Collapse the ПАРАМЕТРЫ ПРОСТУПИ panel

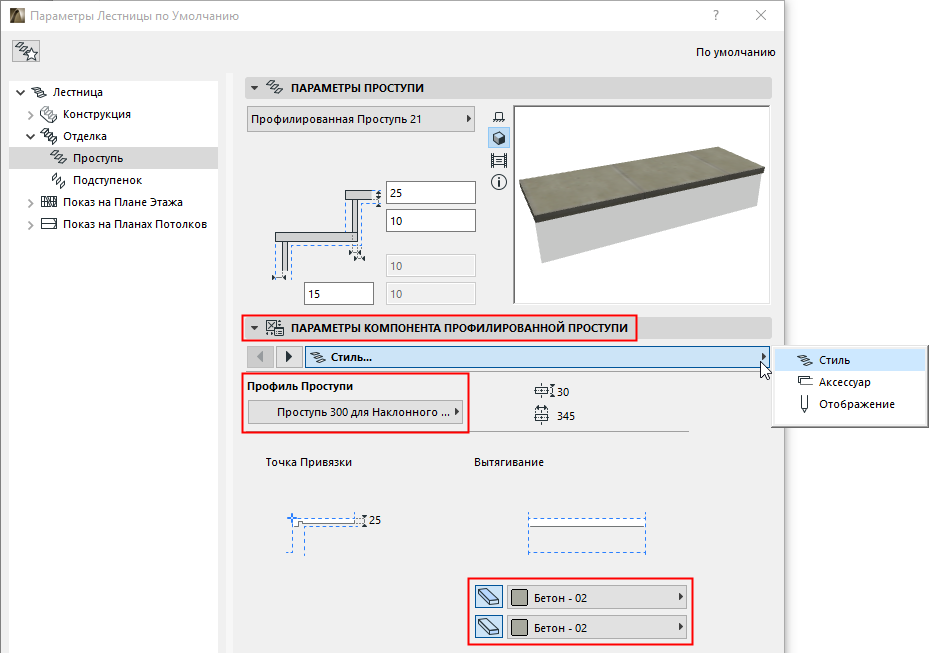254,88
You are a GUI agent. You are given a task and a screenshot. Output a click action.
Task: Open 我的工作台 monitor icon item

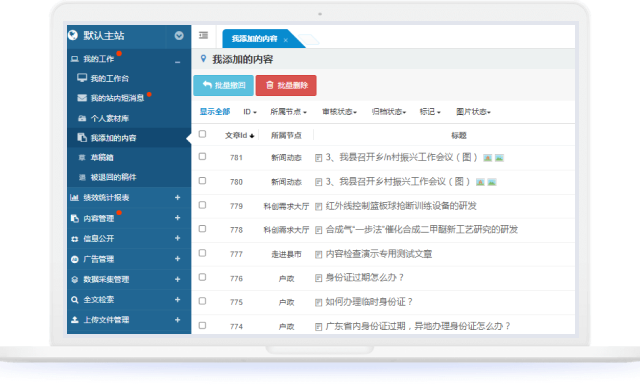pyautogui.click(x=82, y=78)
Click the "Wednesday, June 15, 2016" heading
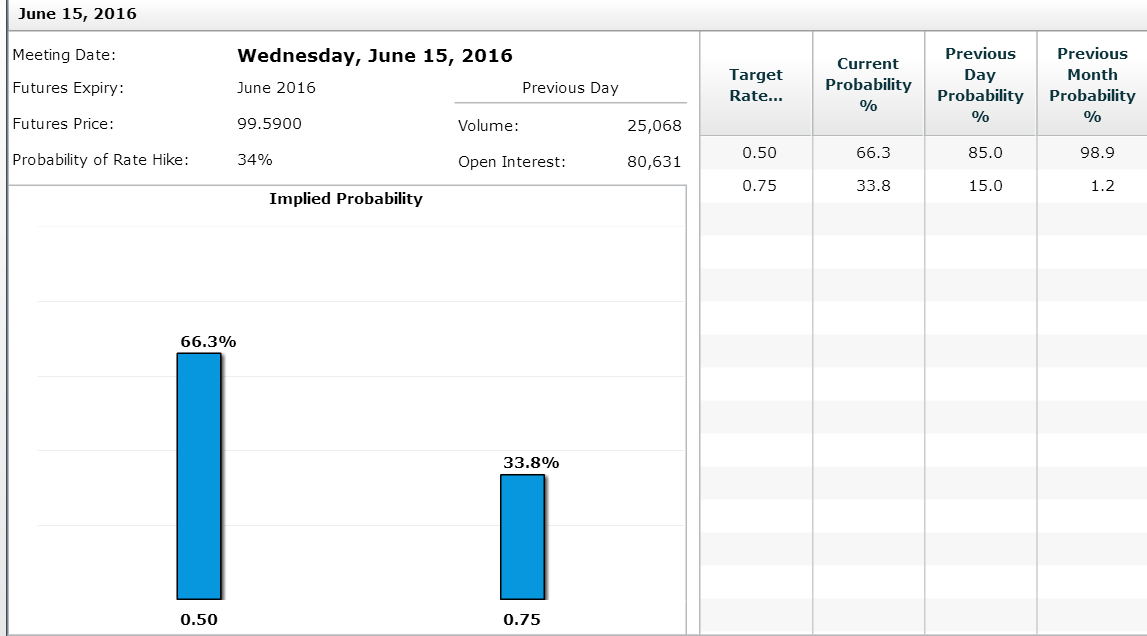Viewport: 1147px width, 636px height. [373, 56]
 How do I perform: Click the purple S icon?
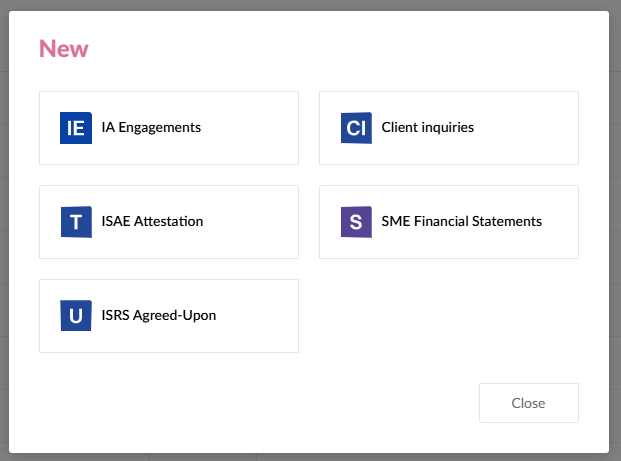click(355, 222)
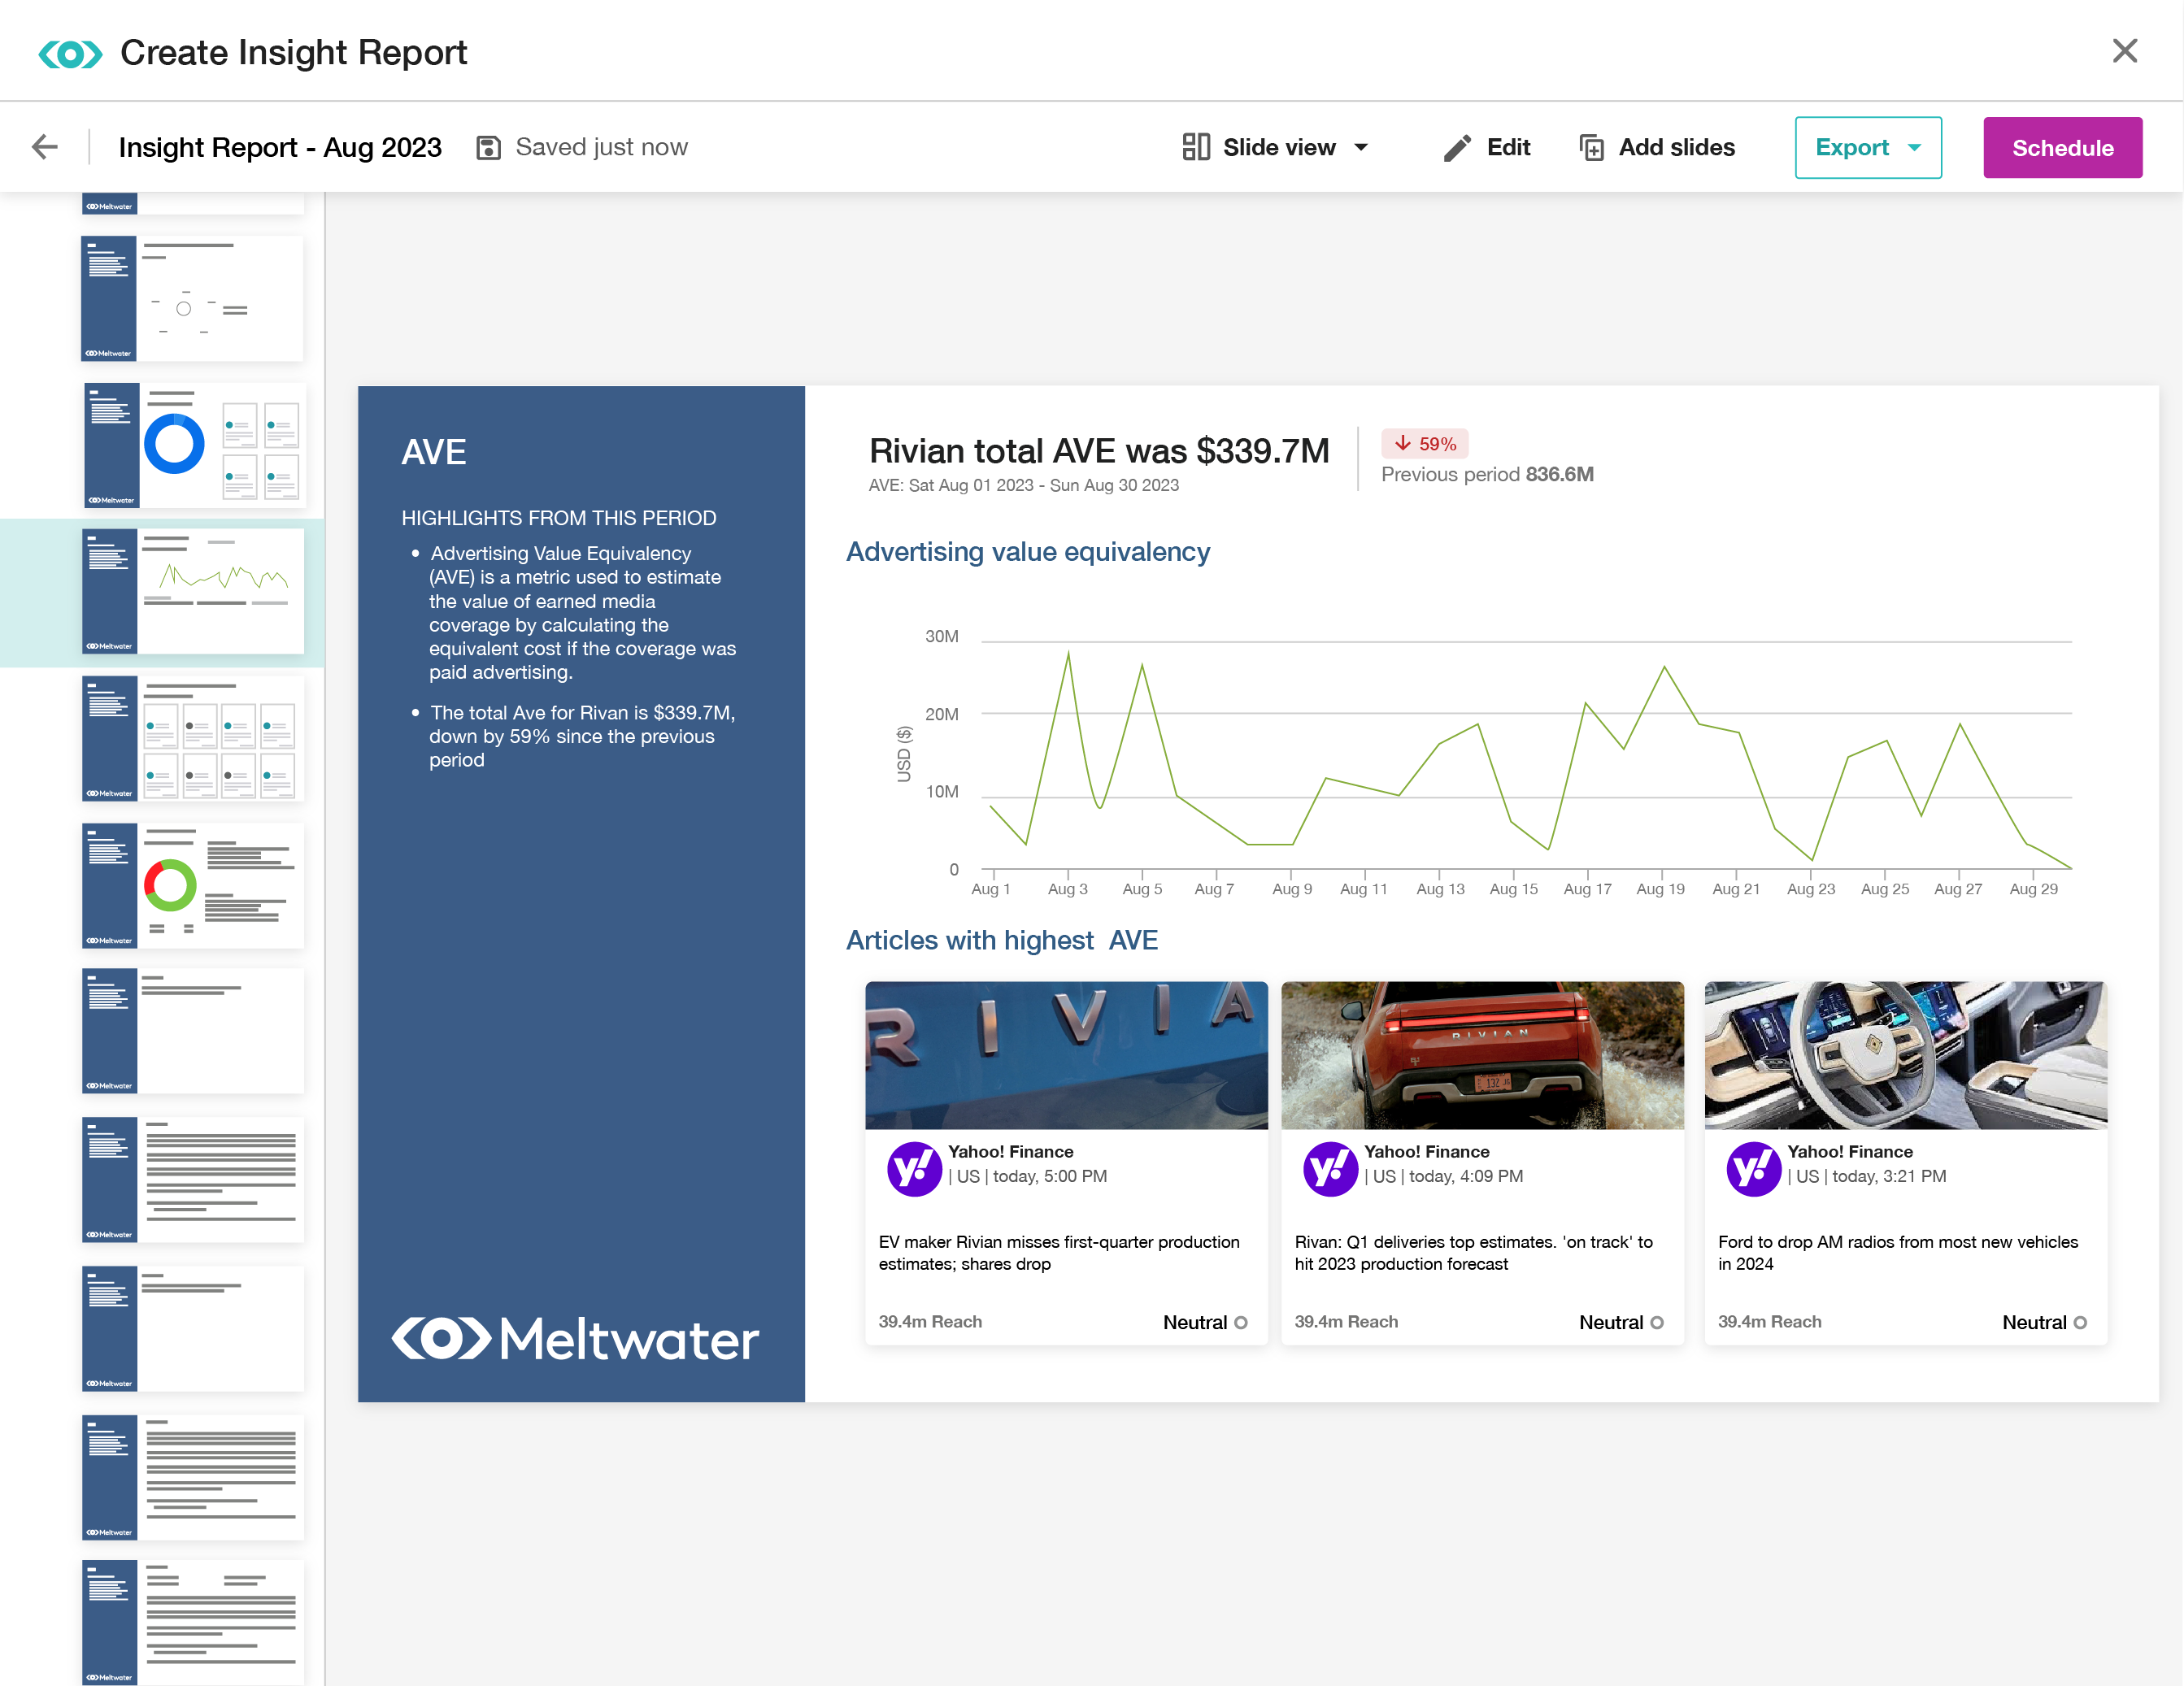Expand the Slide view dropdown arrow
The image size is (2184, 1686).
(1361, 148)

━━━━━━━━━━━━━━━━━━━━

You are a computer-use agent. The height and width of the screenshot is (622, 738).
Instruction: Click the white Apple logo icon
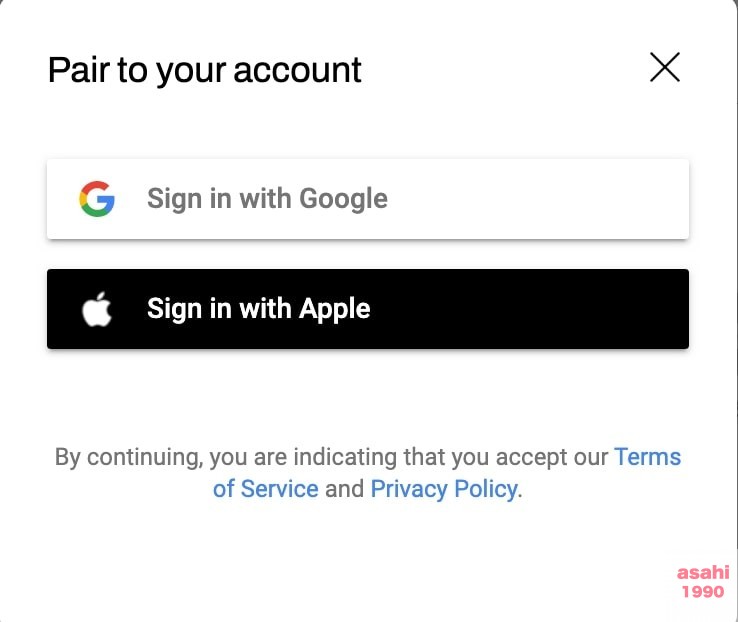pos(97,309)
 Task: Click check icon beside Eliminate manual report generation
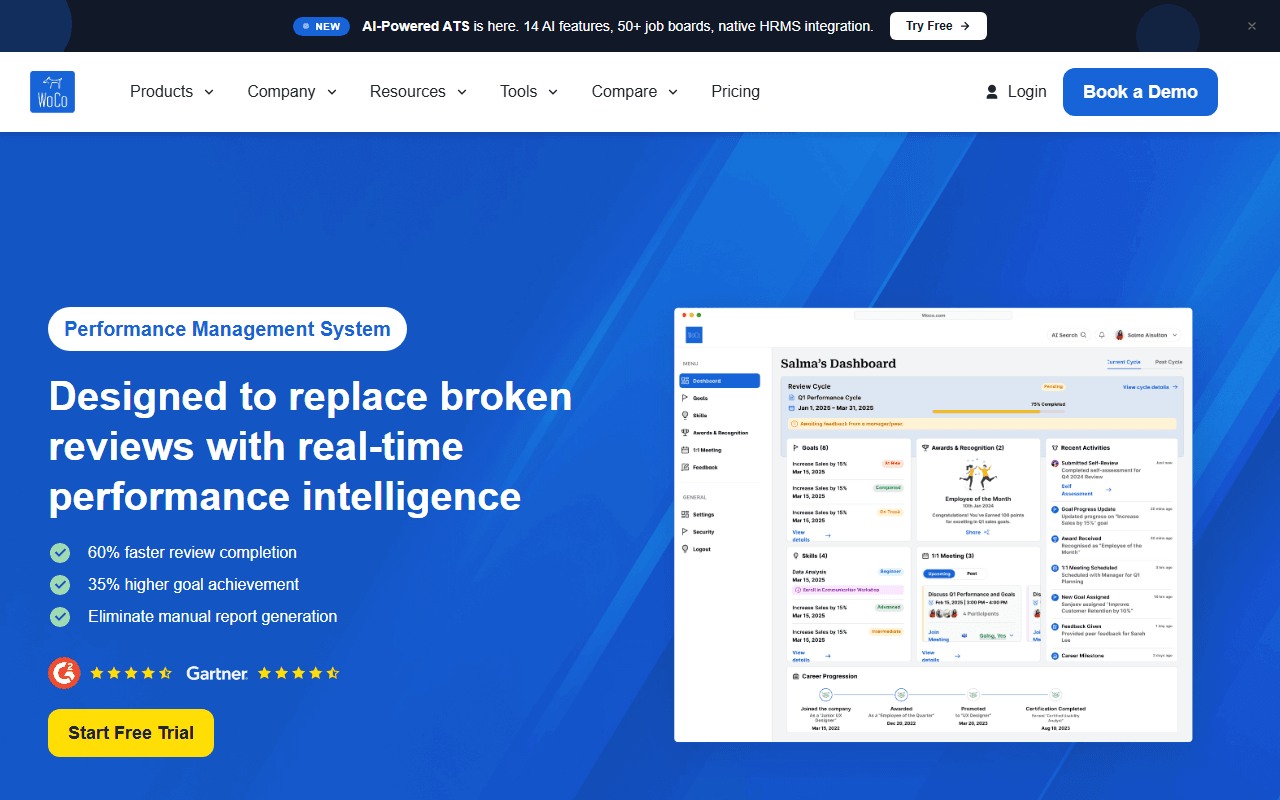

━━━━━━━━━━━━━━━━━━━━

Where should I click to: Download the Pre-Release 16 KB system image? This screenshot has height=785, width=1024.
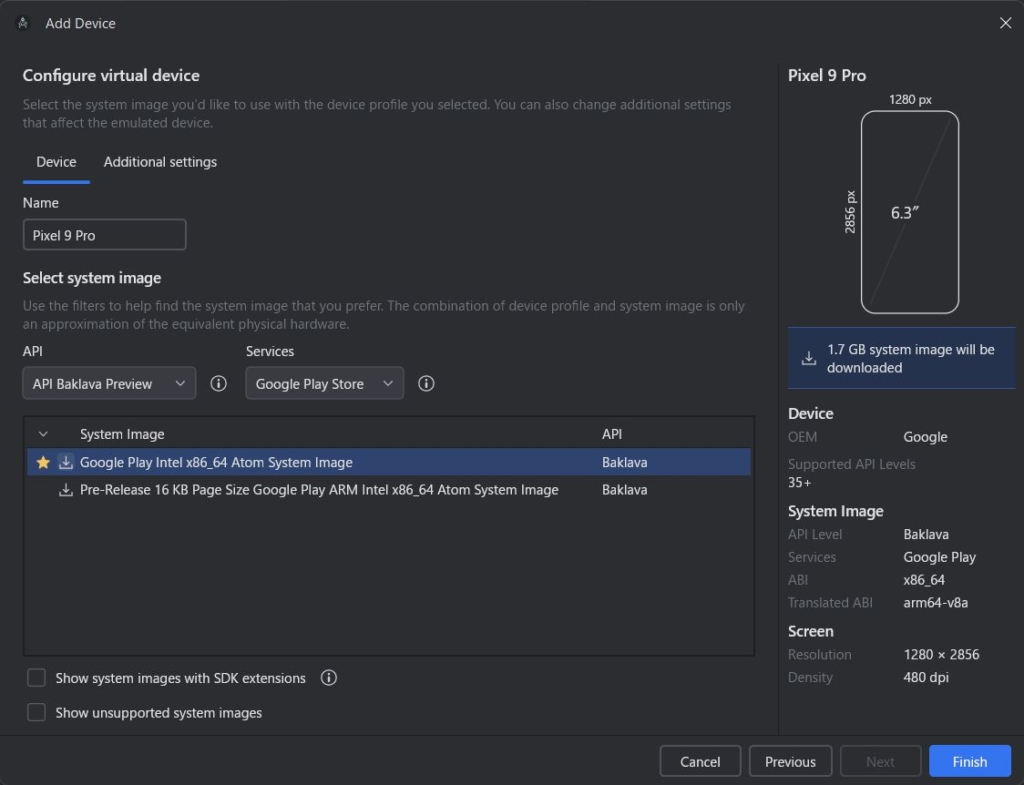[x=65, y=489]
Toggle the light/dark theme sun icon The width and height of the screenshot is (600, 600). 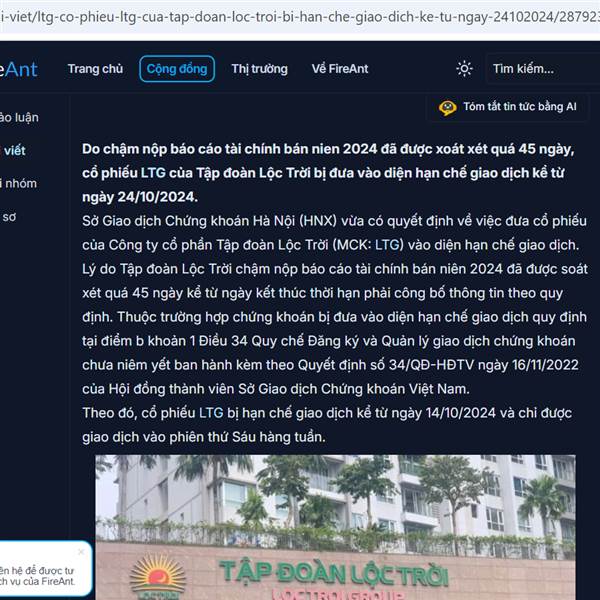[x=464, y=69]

━━━━━━━━━━━━━━━━━━━━

Copy out, word for word, the lines above from the one containing "You are a GUI" through the one containing "(1361, 148)". Omit the pictures.

You are a GUI agent. You are given a task and a screenshot. Output a click action.
Task: Open 我的工作台 monitor icon item

pyautogui.click(x=82, y=78)
Click the "Wednesday, June 15, 2016" heading
Viewport: 1147px width, 636px height. [373, 56]
 How do I perform: Click the purple S icon?
click(355, 222)
Expand the Slide view dropdown arrow
The image size is (2184, 1686).
(1361, 148)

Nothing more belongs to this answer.